Michael’s unfriendly gaze settled on me. “Like I said. Crowds.”
It was official. Nico’s brother hated me.
“Suit yourself.” Nico pulled me close to his side and kissed my temple. Michael watched, his expression pained. He glanced away, but for a moment I could have sworn I saw pure rage cross his face, there, then instantly gone.
“Yep. Later.” He turned on his heel and strode away, exiting the tent through a curtain. He shoved it aside with disdain, as if it had personally offended him.
I exhaled a breath I didn’t kn
ow I’d been holding.
Nico’s voice was as dark as his eyes as he stared at the curtain Michael had disappeared through. “We were never that close. Not like me and Avery. And if I’m bein’ honest, which I always am, I probably blame him for Juan Carlos, too. Just as much as I blame myself for everything else.”
I saw how much he was hurting. Though his logical brain realized he wasn’t responsible for Avery’s overdose, I knew he couldn’t shake the guilt. I knew there was a voice whispering in his ear that he’d failed her.

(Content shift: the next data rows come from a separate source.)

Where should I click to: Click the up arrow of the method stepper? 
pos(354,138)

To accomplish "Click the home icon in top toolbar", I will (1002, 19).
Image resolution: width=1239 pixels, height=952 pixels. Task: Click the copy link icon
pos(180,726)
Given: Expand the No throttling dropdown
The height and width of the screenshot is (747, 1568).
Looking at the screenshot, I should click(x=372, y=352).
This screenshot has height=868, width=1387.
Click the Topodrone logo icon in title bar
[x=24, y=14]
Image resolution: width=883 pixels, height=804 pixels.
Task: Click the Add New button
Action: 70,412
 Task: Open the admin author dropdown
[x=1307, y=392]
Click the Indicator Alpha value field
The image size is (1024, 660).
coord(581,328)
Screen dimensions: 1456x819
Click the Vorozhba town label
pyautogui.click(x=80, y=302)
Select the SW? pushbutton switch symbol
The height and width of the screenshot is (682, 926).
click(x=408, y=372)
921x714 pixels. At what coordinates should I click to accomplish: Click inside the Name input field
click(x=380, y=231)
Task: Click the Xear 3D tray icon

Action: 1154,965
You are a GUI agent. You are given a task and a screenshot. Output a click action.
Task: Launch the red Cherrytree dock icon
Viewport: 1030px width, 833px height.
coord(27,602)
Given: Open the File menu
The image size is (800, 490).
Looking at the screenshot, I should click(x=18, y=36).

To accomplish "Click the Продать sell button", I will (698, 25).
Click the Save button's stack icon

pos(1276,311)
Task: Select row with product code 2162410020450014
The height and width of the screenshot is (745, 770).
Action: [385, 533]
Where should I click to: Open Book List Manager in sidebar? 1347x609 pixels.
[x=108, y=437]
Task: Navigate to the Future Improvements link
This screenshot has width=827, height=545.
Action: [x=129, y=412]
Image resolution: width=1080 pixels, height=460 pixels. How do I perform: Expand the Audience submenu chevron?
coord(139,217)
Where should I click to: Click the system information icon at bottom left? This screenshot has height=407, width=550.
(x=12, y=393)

I also knew—by the way he wouldn’t let me out of his sight, the way he now had to know where I was and what I was doing every moment in the past few days—Nico had transformed his guilt into an iron-clad determination to ensure he’d never fail me.
The two of us were going to need a shitload of therapy.
Barney laid his big hand on Nico’s shoulder. “You did everything you could, man. And then some. Not everything can be fixed. Not everyone can be saved.”
Nico looked around the tent. He looked at the forest of flowers. He looked at the priest. He looked at the coffin. He said, “Let’s get the fuck outta here.” And so we did.
“Oh, Kitty Kat, it’s good to see you again,” said Kenji, embracing me tightly. “Wish to hell it wasn’t because of this, though. Life’s a real twat sometimes, right?”
He released me, shaking his head. We stood in a corner of Nico’s living room, near the wall of windows where I’d stationed myself in an attempt to remain mostly invisible to the smallish crowd of Avery’s friends as they milled around the tables of food set out by the caterer. I felt beyond awkward, and didn’t want Nico holding my hand or showing other outward signs of affection, which, naturally, aggravated him. But I wasn’t giving in. Fondling your new girlfriend at the wake of (who everyone assumed was) your late ex-girlfriend was in the worst possible taste.
It was beginning to hit me just how delicate the situation really was.
I didn’t want to invite questions, or attention. I didn’t even think I should be there. But Nico had refused to consider the possibility. “Wherever I go, you go,” he’d said, all growly and Nico-ish, and that had been that.